Imprisoned twice for withholding tax in protest against the Korean War, he was against new military bases in rural Wales. He also campaigned for the Welsh language to be restored to legal status.
Waldo has his back to us, so we can see what he sees. Seated on a favourite hillside, Carn Llidi, his view is of rain sweeping over the Preseli Hills, part of the Pembrokeshire coast. And he’s writing poetry. We know he suffered from depression and this was an uplifting place for him to be. He described the view and a vision he had there in “Ty Ddewi” and the embroidered landscape calls to mind his words: “The generous slope of the eternal land”.
This vignette is a wonderful example of embellished embroidery, look at the 3D effect of his haversack, the use of different stitches over a base of Bayeux on his jacket to show the folds, and his hair, with the detail of the bald patch.
In the top right of the panel there’s another lovely detail – a pod of grey sperm whales moving through waves – embroidered by children. It would have started out as a cartoon and recalls the whaling community of Nantucket Island, off America’s north east coast.
Every one of the tapestry panels has the power to send us off in different directions to question and to learn. This one gives us pause to consider the impact of nature, its presence in art and poetry, and the way it has, throughout time, both soothed and inspired artists and poets.
What is Man?
poem by Waldo Williams, translated by the poet and theologian, Rowan Williams
What is living?
The broad hall
found between narrow walls.
What is acknowledging?
Finding the one root
under the branches’ tangle.
What is believing?
Watching at home
till the time arrives for welcome.
What is forgiving?
Pushing your way through thorns
to stand alongside your old enemy.
What is singing?
The ancient gifted breath
drawn in creating.
What is labour but making songs
from the wood and the wheat?
What is it to govern kingdoms?
A skill still crawling on all fours.
And arming kingdoms?
A knife placed in a baby’s fist.
What is it to be a people?
A gift lodged in the heart’s deep folds.
What is love of country?
Keeping house among a cloud of witnesses.

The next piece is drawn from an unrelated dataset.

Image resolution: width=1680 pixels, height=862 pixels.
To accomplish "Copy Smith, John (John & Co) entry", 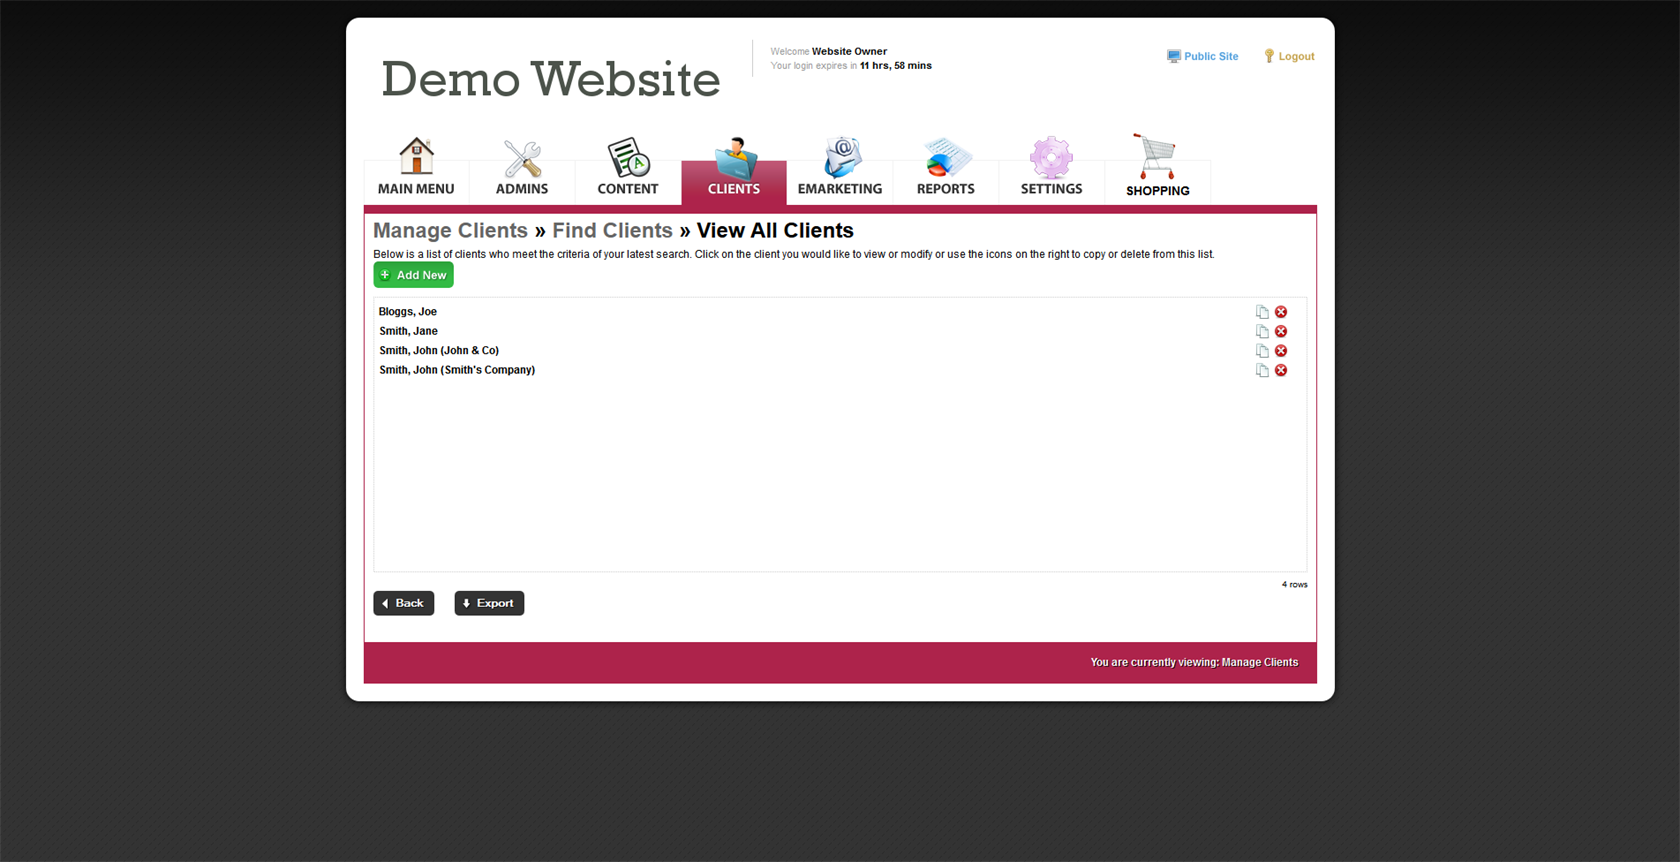I will [1262, 351].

What is the world to the wealthy and strong?
A wheel, turning and turning.
What is the world to earth’s little ones?
A cradle, rocking and rocking.
Are you fascinated by the stories of the tapestry and its production? Living Threads is the embroiderer’s story, is one of those books that once you start reading you can’t stop until you’ve finished. Jennie Levin spent five years researching the information, recording interviews with designers and embroiderers who have worked on the Quaker Tapestry.
Buying lovely things from us directly supports our charitable work. Your purchase helps us to preserve and exhibit one of the world’s largest community embroideries, sharing its stories, history and stitches for all to enjoy.
Quaker Tapestry facts
The colourful tapestry panels measure 63.5cms x 53.3cms and are made using a mix of five ancient stiches and a new one, invented for the project. The ‘Quaker Stitch’ is now used by embroiderers around the world.
World traveller and writer Alexander McCall Smith, says they’re one of the ‘six best tapestries’ to see in the world.
The panels help you find out about famous scientists, engineers, bankers, botanists and non-conformists who pioneered industrial welfare, fair trade, prison reform, peace work and anti-slavery initiatives. Many were Cumbrians.
Begun in 1981 and completed in 1996, they’re the work of 4,000 men, women and children from around the world. Some of the panels made journeys of thousands of miles as they passed from one group of people to another.